Thursday, September 22, 2011

ALL MY CHILDREN, (ALMOST) ALL MY LIFE

Watching the show this week has been heartrending as the days count down and I realize that it won't be there after Friday. Non-soap-fans don't and can't understand how important AMC (and long-time soaps in general) has been to the lives of so many people.

For long-term AMC fans, it goes much deeper than a show being canceled. AMC has been there for most (in some cases ALL) of our lives.  When things went wrong in our own lives, AMC was there; we could escape to Pine Valley. It was a never-ending story! But now it IS ending. Watching this last week of shows has driven home to me just how big a part of my life it has been.

AMC has been in my life since I was 15. I couldn't see it every day, of course, but I ALWAYS watched it if I had the opportunity and caught up fairly quickly each time. AMC was there when my son was born. It was there when he grew up and went off to war (TWICE). AMC was there for my first and last jobs. It was there through my falling in love, falling out of love and devastating heartbreaks.  It was there when I was doing well, and it was there when I was in a very bad way.

In 1982 I bought a VCR so that I could record AMC every day, and I've missed very few shows since that day. My son grew up with AMC being on. He didn't watch the show on a regular basis, but he still knew many of the characters, simply through osmosis. He liked Palmer's deviousness, had a crush on Maria and thought baby Laura Cudahey was really cute (she reminded both of us of my adorable niece as a toddler).

Watching montages of past shows didn't just bring back memories of characters when they were younger or characters and actors who are no longer with us; they bring back memories of our OWN lives and what was happening in real life. Fashions and hairstyles came and went on AMC and in real life, albeit on a much smaller scale for most of us. They had babies and we had babies. They lost beloved family members, and so did we. We've met good friends, on-line and face-to-face, all brought together by our devotion to AMC in all its nuances.

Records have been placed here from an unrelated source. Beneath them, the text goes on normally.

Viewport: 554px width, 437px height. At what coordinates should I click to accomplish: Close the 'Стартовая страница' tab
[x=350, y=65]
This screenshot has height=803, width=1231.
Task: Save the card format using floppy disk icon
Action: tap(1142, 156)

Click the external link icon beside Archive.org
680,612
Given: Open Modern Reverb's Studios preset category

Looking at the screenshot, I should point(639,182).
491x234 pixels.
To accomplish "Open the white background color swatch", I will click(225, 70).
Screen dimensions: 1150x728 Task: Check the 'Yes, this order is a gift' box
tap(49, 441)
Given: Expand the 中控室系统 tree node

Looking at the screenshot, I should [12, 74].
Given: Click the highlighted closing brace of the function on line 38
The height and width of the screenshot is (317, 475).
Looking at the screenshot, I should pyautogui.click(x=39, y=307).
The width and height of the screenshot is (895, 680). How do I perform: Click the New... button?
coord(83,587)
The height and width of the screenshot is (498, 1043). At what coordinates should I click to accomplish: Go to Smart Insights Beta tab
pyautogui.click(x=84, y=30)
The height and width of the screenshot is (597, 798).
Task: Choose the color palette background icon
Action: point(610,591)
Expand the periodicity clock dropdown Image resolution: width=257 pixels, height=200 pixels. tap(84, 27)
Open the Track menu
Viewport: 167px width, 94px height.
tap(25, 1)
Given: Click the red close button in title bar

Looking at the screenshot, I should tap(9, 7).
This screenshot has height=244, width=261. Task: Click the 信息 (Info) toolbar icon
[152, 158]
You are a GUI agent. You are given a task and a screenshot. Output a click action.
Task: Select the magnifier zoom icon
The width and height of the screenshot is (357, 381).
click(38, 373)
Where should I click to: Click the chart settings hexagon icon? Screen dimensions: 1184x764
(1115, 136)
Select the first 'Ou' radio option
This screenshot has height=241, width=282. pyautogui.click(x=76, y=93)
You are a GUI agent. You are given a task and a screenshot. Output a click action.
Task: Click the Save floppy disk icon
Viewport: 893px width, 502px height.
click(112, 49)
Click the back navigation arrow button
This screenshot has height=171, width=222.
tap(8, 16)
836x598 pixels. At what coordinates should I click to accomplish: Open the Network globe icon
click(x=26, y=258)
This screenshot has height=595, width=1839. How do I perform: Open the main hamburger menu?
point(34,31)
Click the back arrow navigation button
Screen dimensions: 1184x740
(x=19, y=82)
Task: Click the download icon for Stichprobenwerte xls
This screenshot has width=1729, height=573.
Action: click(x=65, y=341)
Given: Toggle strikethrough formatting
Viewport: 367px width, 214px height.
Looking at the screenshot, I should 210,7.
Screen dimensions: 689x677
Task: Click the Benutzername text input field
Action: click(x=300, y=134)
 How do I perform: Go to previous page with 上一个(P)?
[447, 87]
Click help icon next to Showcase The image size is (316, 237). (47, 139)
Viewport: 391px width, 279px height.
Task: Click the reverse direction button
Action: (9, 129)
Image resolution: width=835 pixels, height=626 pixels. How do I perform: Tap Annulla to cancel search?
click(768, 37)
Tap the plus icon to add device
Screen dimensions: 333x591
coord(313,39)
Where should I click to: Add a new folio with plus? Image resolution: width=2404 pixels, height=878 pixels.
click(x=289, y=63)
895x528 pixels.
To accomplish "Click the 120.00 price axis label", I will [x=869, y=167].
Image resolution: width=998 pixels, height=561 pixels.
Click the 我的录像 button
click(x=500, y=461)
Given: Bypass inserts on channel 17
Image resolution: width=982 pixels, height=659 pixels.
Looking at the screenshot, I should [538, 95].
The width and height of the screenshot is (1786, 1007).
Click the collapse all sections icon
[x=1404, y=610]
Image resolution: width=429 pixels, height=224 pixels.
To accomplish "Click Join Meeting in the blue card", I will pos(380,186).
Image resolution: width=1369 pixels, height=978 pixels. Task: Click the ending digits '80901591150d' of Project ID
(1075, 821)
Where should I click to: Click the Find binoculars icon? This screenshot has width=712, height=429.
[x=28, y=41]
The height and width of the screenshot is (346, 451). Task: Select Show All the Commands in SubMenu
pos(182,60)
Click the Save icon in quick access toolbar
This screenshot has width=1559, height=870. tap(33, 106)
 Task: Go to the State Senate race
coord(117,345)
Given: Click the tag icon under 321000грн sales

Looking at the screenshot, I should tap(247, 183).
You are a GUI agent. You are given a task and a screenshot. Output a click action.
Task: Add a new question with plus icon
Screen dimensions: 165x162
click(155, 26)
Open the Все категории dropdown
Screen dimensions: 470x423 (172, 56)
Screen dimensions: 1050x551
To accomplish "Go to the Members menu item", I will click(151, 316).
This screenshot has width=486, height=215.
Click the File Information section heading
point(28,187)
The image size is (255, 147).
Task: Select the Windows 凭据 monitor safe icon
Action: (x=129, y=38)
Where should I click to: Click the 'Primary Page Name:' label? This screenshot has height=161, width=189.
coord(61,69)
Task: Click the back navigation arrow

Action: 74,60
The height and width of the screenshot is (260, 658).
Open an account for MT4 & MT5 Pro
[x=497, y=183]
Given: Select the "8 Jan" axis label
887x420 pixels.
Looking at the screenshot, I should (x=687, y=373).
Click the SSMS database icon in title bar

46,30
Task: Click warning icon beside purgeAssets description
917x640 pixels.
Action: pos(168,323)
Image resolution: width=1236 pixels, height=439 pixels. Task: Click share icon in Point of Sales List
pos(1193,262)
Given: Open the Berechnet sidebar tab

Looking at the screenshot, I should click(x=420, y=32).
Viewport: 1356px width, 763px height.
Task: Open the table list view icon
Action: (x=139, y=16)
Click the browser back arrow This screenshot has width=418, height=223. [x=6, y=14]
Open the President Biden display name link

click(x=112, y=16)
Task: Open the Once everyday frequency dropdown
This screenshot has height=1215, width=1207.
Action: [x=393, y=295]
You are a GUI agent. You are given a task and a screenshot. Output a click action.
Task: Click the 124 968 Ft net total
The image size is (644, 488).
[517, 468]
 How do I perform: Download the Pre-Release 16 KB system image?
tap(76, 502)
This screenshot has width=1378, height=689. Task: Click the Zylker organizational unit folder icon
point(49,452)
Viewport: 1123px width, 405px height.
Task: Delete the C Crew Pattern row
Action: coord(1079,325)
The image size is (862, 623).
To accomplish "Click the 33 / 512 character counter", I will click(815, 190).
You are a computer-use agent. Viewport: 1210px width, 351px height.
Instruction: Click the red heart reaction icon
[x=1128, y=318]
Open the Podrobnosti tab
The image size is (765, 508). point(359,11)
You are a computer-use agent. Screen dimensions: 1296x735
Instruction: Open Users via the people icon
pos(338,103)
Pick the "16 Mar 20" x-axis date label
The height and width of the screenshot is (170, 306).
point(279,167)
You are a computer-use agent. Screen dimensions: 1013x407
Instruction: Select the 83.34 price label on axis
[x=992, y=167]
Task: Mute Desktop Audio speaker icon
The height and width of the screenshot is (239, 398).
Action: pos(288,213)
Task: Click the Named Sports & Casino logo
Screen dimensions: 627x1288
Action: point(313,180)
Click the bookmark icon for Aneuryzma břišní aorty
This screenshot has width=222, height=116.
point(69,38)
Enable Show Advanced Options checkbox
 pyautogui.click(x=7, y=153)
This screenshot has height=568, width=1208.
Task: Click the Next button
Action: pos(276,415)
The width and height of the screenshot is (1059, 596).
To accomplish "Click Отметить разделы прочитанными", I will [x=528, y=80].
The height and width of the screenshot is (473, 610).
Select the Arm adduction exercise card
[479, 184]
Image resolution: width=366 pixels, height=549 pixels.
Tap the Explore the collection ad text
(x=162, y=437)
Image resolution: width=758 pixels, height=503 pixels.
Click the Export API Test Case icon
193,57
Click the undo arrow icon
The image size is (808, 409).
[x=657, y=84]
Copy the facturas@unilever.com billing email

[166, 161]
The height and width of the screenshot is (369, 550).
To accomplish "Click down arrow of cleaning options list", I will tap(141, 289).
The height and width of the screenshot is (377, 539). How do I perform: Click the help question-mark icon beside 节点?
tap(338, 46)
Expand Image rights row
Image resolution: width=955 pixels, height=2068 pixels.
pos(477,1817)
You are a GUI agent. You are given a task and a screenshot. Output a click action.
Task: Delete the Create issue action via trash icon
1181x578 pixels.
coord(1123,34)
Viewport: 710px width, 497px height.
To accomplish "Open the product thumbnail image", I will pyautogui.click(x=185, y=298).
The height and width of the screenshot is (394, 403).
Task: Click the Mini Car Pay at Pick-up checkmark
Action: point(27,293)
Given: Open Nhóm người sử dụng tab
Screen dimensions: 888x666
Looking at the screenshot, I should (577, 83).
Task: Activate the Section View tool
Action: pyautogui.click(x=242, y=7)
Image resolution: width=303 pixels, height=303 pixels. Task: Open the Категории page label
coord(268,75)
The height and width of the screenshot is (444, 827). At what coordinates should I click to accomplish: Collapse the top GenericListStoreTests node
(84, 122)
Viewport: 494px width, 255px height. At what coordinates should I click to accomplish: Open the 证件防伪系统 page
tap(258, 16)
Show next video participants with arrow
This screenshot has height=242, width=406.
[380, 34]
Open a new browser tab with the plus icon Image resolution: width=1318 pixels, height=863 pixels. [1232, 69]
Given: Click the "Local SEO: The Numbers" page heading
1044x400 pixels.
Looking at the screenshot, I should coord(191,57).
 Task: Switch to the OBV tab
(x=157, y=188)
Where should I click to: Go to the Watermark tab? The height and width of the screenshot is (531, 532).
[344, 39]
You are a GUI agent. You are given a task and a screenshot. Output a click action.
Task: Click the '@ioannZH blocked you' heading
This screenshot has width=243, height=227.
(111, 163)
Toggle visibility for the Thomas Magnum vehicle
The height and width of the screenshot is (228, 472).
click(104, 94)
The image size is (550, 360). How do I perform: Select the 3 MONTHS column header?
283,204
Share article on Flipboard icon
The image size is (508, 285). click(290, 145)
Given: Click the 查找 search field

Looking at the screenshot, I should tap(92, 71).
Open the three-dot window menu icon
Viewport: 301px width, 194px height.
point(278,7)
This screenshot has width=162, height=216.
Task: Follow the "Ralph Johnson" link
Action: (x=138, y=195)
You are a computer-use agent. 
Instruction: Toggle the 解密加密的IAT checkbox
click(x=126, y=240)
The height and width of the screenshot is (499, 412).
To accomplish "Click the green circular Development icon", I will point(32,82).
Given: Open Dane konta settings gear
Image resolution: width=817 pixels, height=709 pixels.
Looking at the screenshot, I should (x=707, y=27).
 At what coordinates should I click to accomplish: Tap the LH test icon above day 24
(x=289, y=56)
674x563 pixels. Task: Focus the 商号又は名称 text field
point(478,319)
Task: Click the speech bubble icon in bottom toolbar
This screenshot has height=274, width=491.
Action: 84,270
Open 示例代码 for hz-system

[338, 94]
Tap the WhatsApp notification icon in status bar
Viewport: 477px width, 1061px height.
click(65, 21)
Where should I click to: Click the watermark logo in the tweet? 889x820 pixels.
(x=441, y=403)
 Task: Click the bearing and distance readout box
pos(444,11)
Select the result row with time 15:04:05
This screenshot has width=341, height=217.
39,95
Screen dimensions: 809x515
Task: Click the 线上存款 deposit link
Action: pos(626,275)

We can chronicle our lives by something that was a constant presence. It was a touchstone, always there for us, tugging at our emotions, making us laugh, cry, get angry, or just plain serving a need to ridicule something. I know it often made ME feel superior to some of the characters at times, and that was okay. Who better to feel superior to than a fictional TV character? It was reassuring to know that at least *I* hadn't been married 10 times, never had grief sex with someone other than my SO, never married someone to spite someone else, never had to wonder about the paternity of my child and usually didn't jump to ridiculous conclusions based on seeing a hug or hearing only PART of a sentence (notice I said "usually").  AMC was there for me to vent, one way or another, M-F, year in and year out.

And now it's ending. Time marches on. Our lives will continue, but we'll be missing something that was very significant in our lives. Non-soap watchers cannot understand the immensity of this loss. No, it's not the death of a loved one, but it IS the death of something we'd always thought would be there for us, no matter what. Like family, AMC could sometimes try our patience and make us want to wring its TV-neck; but like family, those of us still here at the end stuck it out through good and bad, because it HAS been part of our lives and it IS like family. It's been fun, thought-provoking, tedious, sexy, stupid, smart, disappointing, uplifting, painful and rewarding, all rolled into one show over the course of nearly a lifetime.

NO other TV show has been quite as important to me as AMC. Not a single one has been there for me on an almost daily basis the way AMC has. It has been there for all of my adult life and half of my teens. I will never again feel the kind of devotion and loyalty to a TV show that I have felt with AMC. How could I? Other shows come and go and there are hundreds of TV channels to choose from, not to mention the internet and whatever other forms of media are yet to be invented. They are temporary; they start and end like standalone books. They have seasons and reruns, but don't usually last for more than a handful of years at the most, and first-run shows are only on once a week in any case. AMC was there for the long haul.

Losing AMC may not be as devastating as losing a loved one in real life, but it IS a significant loss.